What to produce:
Transcribe the records word for word, beginning with the first line and ending with the line that contains "has height=1056, width=1080."; include nothing else.

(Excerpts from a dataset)
--

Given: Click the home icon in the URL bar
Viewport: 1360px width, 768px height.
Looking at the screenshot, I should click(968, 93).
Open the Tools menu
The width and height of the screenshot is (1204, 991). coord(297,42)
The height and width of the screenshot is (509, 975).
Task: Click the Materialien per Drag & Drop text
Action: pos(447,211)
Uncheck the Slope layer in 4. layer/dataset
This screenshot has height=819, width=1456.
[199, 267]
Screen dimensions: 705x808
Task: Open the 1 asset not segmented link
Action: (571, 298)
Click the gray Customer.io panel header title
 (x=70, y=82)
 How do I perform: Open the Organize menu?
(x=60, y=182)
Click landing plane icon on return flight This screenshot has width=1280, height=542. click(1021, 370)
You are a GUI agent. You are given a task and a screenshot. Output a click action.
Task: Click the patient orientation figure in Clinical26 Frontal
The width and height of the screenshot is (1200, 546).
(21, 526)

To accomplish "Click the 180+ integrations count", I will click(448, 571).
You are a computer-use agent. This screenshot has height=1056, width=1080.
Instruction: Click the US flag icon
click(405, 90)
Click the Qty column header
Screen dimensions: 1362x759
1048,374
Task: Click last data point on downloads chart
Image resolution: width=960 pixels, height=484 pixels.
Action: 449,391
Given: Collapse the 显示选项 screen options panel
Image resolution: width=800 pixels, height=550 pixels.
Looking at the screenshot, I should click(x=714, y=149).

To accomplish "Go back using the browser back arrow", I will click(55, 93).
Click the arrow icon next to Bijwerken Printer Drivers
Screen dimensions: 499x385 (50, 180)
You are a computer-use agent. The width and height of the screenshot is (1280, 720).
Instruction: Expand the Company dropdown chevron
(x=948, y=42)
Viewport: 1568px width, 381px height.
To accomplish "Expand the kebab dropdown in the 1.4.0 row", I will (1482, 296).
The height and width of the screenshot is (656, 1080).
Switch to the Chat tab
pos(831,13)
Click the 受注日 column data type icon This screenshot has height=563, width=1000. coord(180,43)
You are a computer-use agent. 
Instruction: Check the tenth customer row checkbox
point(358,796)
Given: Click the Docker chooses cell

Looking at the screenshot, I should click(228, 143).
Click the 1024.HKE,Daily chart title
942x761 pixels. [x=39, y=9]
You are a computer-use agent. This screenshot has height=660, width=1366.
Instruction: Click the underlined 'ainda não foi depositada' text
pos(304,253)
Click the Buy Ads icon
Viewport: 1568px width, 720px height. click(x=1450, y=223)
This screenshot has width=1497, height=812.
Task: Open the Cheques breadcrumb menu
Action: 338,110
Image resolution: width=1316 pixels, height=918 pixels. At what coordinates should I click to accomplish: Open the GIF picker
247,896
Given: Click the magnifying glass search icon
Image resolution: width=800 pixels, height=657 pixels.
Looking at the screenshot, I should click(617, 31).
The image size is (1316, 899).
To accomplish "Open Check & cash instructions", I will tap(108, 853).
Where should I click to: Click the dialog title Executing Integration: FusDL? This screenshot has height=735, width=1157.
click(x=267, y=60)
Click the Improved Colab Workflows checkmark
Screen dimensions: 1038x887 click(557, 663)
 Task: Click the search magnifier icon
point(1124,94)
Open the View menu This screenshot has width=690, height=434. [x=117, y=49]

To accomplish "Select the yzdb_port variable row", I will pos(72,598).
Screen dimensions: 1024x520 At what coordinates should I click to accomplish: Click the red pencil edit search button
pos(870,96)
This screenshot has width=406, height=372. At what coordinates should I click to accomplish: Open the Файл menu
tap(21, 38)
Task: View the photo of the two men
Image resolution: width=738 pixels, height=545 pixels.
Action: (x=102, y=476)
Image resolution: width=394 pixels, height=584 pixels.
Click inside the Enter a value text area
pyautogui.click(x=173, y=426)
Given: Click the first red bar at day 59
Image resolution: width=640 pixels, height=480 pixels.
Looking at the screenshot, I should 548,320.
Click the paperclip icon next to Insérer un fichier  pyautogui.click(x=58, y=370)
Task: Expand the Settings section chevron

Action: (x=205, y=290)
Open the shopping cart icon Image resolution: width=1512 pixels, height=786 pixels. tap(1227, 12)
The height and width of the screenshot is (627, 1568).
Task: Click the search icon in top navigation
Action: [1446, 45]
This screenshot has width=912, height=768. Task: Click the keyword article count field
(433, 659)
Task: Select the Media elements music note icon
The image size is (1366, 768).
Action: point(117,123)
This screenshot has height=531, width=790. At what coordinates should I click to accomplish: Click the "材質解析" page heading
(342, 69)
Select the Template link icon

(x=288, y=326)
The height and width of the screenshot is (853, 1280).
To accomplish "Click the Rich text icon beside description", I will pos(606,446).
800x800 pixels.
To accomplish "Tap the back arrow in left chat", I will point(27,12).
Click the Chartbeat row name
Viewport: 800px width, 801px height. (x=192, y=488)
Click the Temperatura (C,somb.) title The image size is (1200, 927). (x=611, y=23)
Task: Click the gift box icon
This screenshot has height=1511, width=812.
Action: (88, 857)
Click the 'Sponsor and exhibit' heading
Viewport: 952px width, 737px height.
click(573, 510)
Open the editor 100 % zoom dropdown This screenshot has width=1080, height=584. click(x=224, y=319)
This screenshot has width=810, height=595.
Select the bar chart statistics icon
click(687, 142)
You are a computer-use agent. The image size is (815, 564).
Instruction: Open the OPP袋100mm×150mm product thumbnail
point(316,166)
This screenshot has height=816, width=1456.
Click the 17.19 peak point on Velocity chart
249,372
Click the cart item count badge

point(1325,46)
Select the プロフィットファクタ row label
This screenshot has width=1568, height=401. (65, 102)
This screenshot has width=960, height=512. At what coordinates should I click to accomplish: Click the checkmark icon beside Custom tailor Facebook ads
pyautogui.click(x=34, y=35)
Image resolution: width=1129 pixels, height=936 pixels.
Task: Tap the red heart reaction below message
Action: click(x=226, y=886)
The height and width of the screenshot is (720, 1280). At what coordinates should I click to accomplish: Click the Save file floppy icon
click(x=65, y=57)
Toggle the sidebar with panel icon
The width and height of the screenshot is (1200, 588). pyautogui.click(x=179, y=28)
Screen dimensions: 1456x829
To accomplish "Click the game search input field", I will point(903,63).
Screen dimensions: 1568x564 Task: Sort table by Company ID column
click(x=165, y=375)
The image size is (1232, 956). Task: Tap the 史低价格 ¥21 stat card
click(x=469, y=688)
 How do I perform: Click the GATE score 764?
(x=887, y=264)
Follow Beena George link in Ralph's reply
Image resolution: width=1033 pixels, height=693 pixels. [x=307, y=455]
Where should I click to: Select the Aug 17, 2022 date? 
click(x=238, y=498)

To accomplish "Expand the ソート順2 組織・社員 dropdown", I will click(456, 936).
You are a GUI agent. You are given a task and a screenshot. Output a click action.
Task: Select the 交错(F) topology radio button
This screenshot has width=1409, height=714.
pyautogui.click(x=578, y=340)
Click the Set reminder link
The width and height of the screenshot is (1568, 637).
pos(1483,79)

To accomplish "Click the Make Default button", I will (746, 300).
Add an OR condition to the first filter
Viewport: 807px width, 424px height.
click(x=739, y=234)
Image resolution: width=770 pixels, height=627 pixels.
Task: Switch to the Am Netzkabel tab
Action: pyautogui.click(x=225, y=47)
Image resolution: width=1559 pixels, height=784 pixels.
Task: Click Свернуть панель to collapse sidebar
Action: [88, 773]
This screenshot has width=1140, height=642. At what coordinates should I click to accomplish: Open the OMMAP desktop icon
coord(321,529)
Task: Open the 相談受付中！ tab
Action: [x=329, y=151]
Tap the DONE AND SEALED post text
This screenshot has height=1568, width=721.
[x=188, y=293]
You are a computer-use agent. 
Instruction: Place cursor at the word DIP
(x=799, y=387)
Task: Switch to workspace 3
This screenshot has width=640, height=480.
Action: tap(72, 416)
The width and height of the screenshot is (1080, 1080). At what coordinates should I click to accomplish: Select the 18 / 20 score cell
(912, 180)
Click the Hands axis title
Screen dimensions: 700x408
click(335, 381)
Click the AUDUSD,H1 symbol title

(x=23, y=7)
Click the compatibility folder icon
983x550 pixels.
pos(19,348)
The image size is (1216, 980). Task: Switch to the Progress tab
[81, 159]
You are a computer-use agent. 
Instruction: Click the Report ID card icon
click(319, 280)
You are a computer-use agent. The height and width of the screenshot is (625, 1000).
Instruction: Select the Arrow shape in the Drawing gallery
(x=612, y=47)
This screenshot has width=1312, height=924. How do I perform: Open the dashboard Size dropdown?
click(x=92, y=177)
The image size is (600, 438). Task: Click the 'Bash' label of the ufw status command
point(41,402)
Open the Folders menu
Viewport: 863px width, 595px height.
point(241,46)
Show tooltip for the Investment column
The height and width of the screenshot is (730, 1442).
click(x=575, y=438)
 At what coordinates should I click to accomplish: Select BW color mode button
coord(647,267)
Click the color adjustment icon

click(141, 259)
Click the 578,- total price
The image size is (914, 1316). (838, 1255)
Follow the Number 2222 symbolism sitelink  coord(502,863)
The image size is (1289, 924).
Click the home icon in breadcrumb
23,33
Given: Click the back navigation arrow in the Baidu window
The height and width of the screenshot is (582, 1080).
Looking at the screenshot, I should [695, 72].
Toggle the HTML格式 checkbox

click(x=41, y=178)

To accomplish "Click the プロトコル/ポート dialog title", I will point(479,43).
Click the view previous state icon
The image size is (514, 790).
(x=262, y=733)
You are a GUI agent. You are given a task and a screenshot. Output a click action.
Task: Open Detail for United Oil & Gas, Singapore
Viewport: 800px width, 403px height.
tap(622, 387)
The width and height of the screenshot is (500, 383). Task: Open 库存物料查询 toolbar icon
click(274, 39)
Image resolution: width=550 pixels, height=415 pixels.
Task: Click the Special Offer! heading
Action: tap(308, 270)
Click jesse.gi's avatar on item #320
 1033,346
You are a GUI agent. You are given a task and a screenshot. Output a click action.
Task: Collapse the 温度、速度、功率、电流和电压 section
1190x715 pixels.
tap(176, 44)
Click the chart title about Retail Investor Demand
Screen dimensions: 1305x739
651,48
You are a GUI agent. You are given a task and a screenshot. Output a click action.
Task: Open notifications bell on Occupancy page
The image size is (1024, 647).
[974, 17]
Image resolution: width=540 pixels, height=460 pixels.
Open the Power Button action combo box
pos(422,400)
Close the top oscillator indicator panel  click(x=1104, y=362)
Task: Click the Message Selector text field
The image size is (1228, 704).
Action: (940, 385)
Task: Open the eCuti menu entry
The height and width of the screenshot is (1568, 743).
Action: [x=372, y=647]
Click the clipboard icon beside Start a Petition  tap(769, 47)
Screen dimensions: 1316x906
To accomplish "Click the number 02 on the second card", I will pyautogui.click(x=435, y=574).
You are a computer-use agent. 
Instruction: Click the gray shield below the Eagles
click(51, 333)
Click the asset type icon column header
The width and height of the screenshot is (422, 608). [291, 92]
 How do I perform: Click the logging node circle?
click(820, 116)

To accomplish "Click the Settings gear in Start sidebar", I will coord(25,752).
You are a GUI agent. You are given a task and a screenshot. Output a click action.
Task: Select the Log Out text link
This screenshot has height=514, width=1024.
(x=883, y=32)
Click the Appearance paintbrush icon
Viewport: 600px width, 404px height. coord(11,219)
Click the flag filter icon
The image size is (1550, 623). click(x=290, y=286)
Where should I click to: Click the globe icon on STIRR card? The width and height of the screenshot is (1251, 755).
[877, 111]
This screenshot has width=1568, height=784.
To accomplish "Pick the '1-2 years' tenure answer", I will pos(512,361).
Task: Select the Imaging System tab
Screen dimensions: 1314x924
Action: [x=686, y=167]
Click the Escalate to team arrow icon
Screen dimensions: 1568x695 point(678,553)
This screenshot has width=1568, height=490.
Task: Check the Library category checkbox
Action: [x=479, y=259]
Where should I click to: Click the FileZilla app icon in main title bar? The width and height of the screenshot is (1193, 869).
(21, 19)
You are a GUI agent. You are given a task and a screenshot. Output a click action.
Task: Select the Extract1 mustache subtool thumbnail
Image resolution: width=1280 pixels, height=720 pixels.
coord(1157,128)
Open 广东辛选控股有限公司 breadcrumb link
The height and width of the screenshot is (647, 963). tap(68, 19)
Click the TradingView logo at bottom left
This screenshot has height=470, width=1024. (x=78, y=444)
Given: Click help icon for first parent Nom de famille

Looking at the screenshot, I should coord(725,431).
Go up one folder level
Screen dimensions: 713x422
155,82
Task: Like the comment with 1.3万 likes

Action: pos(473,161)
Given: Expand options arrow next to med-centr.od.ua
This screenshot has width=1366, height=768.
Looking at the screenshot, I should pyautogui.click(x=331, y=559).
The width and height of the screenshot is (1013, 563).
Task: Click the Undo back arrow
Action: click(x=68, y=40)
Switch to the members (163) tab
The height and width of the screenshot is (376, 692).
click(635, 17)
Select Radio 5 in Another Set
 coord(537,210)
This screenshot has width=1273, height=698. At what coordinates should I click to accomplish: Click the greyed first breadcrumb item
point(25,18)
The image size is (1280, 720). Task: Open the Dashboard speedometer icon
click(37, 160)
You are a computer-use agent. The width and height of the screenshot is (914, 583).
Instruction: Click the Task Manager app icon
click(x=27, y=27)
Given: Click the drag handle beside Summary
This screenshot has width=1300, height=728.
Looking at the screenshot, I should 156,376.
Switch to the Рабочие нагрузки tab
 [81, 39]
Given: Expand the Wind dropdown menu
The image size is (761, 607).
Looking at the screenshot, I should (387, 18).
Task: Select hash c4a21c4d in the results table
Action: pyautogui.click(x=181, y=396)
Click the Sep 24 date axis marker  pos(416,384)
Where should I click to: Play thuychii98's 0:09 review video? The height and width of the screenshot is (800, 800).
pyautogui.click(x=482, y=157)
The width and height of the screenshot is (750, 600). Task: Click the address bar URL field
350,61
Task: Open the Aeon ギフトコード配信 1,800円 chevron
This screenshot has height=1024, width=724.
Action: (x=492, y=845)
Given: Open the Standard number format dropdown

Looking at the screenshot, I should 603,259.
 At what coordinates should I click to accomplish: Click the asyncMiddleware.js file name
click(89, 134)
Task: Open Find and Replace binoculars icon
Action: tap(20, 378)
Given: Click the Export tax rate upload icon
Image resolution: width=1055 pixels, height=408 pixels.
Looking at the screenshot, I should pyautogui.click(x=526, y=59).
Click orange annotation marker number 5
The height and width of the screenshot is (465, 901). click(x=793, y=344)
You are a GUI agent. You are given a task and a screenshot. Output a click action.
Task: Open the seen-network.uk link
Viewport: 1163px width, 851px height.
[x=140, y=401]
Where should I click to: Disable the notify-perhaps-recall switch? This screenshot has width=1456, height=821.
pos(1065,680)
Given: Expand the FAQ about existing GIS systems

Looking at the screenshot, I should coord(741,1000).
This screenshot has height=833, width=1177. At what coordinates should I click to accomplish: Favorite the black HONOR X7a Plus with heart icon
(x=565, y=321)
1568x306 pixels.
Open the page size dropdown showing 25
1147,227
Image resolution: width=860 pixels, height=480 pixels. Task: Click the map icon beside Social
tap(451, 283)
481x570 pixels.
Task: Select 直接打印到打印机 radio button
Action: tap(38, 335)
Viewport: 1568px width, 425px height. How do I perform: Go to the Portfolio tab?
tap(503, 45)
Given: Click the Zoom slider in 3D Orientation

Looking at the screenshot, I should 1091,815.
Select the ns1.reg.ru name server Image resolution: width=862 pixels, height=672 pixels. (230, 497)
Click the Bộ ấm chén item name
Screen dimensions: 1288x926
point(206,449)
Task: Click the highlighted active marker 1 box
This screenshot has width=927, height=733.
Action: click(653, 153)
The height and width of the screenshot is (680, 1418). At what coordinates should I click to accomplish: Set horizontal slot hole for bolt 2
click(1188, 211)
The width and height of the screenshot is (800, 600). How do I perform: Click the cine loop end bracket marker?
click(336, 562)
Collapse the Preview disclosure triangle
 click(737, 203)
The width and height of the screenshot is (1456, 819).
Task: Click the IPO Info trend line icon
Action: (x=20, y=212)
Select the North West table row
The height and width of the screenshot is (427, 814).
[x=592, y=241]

--

Exercise result:
Given: Click the home icon in the URL bar
Viewport: 1360px width, 768px height.
Looking at the screenshot, I should click(968, 93).
Open the Tools menu
The width and height of the screenshot is (1204, 991). coord(297,42)
The height and width of the screenshot is (509, 975).
Task: Click the Materialien per Drag & Drop text
Action: pos(447,211)
Uncheck the Slope layer in 4. layer/dataset
This screenshot has height=819, width=1456.
[199, 267]
Screen dimensions: 705x808
Task: Open the 1 asset not segmented link
Action: (571, 298)
Click the gray Customer.io panel header title
 (x=70, y=82)
 How do I perform: Open the Organize menu?
(x=60, y=182)
Click landing plane icon on return flight This screenshot has width=1280, height=542. click(1021, 370)
You are a GUI agent. You are given a task and a screenshot. Output a click action.
Task: Click the patient orientation figure in Clinical26 Frontal
The width and height of the screenshot is (1200, 546).
(21, 526)

To accomplish "Click the 180+ integrations count", I will click(448, 571).
You are a computer-use agent. This screenshot has height=1056, width=1080.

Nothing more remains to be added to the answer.